In last, we check whether each candidate k-itemsets is frequent or infrequent itemsets. Calculate total_item_freq of all the itemset as shown in the Tables 2 and 3. Suppose we calculate total_item_freq of itemset {I₂,I₁,I₆}, now we calculate minimum item_freq value among I₂,I₁ and I₆ for all the transaction, and add all these minimum item_freq as shown in Table 2. Minimum item_freq for T₁, T₂, T₃, T₄, T₅, T₆ and T₇ are 2, 0, 0, 0, 0, 2, and 1 respectively, and total_item_freq is 5 as shown in Table 2. Now the total_item_freq of candidate k-itemsets are {I₂,I₁,I₆} = 5, {I₂,I₁,I₆,I₅} = 5,{I₂,I₁,I₅} = 6, {I₂,I₆,I₅} = 6, {I₁,I₆,I₅} = 6, {I₃,I₆,I₅} = 1. The total_item_freq of {I₃,I₆,I₅} itemset is less than min_sup, So we remove this itemset as shown in Table 3. All other itemsets is having greater total_item_freq than min_sup, so these are added into frequent k-itemset L_k as shown in the Table 4.

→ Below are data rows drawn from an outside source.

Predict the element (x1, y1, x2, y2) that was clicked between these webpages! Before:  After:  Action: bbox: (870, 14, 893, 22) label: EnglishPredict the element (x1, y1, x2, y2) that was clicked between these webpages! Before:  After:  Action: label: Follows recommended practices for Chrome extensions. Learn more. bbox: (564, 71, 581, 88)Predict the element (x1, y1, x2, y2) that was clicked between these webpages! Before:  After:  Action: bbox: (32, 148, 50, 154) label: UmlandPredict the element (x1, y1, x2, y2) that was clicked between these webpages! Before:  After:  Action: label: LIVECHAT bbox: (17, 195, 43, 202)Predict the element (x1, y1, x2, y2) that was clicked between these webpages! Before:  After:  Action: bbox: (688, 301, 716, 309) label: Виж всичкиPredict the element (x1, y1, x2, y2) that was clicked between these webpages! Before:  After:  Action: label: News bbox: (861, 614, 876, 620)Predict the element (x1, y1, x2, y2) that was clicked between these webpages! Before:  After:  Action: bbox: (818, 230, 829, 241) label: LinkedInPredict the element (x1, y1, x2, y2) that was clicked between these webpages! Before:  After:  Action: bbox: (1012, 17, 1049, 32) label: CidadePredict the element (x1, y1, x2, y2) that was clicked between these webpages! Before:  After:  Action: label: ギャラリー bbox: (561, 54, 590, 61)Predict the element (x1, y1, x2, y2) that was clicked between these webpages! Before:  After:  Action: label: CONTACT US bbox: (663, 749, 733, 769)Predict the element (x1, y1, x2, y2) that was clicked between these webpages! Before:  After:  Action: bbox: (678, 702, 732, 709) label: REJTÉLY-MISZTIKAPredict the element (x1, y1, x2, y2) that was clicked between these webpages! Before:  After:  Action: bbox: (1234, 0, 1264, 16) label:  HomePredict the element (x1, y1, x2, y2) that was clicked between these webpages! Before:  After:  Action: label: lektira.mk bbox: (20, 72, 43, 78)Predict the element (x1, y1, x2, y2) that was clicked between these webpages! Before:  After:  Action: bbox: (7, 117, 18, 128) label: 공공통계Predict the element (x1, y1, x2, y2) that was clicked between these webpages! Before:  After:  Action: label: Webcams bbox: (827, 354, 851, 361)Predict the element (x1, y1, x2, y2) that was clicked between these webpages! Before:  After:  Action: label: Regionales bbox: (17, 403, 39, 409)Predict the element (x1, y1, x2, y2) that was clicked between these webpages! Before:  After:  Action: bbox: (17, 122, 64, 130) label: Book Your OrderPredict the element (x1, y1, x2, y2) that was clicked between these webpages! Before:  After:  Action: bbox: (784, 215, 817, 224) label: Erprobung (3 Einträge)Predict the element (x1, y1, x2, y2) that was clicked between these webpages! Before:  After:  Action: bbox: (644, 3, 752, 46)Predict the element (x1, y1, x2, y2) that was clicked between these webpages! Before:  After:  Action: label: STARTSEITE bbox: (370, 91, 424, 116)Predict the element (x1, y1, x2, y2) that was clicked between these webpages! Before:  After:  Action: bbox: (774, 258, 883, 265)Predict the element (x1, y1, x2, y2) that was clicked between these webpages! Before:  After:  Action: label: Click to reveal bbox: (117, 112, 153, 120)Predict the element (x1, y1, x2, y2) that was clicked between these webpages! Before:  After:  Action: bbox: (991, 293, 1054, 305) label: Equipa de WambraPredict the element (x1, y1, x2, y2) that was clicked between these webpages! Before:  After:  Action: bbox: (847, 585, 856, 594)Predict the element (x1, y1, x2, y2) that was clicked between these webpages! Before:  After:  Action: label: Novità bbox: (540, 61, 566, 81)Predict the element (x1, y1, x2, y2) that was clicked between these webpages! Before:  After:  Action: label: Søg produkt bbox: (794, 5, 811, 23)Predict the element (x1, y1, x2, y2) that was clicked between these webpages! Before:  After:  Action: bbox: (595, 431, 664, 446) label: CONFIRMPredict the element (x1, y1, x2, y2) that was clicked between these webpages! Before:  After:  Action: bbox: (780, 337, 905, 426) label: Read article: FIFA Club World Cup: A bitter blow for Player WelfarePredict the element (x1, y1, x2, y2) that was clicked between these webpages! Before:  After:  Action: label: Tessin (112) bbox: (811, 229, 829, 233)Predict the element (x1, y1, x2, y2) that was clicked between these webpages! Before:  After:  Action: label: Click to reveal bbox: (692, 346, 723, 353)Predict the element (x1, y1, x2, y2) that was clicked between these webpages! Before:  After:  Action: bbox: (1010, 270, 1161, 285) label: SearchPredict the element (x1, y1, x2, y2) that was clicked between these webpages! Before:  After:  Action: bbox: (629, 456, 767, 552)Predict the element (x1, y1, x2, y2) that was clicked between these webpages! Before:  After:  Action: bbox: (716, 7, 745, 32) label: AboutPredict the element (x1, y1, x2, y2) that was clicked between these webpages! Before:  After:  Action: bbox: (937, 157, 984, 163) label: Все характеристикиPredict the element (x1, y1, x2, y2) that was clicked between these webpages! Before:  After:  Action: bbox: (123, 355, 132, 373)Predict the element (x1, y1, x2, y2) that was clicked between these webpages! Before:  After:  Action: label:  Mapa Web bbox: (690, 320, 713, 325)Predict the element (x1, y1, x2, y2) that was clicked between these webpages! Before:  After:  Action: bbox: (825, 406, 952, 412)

Table 2 Calculation of item_freq using mathematical function minimum

Table 3 Calculte total_item_freq

Table 4 Frequent k-itemsets

In the end, we find maximal frequent itemsets from L_k. {I₂,I₁,I₆},{I₂,I₁,I₅} {I₂,I₆,I₅}, {I₁,I₆,I₅} are the subsets of the itemset {I₂,I₁,I₆,I₅}. In maximal itemset we did not include frequent subsets. So remove the subsets of the maximal itemsets. For the example our final maximal frequent itemset is {I₂,I₁,I₆,I₅}.

3 Experimental Results

Experiment results showed that proposed algorithm is simple and efficient. To find experimental results, we have used mushroom and chess dataset obtained from UCI [13] and synthetic dataset which are created by us. The algorithms were implemented in Java and tested on a windows platform. Mushroom dataset have total Number of Instances: 8124, Number of Attributes: 23, Number of items: 119. Another dataset used for experiment result is chess [14]. Chess dataset have total Number of Instances: 3196, Number of Attributes: 37, Number of items: 75. We have divided the mushroom and chess datasets into groups of 50 instances. Hence, each instance contains their corresponding count. We analysis that as support count increases, the execution time goes down as shown in the Fig. 7.

Fig. 7

Execution time with different minimum support count thresholds for mushroom and chess datasets

Proposed algorithm took less time when minimum support count of threshold was higher. The frequent pattern generated by traditional algorithms and proposed algorithm are almost same. But proposed algorithm gives more information about item frequency. This item frequency can used to find, how many items sold together with some item frequency. This additional information can help us to determine the number of items sold with associated items. Proposed algorithm took less time as compare traditional algorithms to find frequent patterns.

4 Conclusion

The proposed algorithm use directed graph for generate candidate itemsets. The candidate itemsets are likely to be frequent, so provide efficiency and accuracy in results. So the proposed algorithm spends less time to find candidate and maximal frequent itemsets. Directed graph generates candidate itemsets by graph traversing instead of join and prune steps. The proposed algorithm scan base database only once. So the proposed algorithm suitable for find frequent itemsets when items have multiple counts or frequency. Not much difference in patterns was with proposed and traditional algorithms but the execution time of proposed algorithm is lesser than traditional algorithms.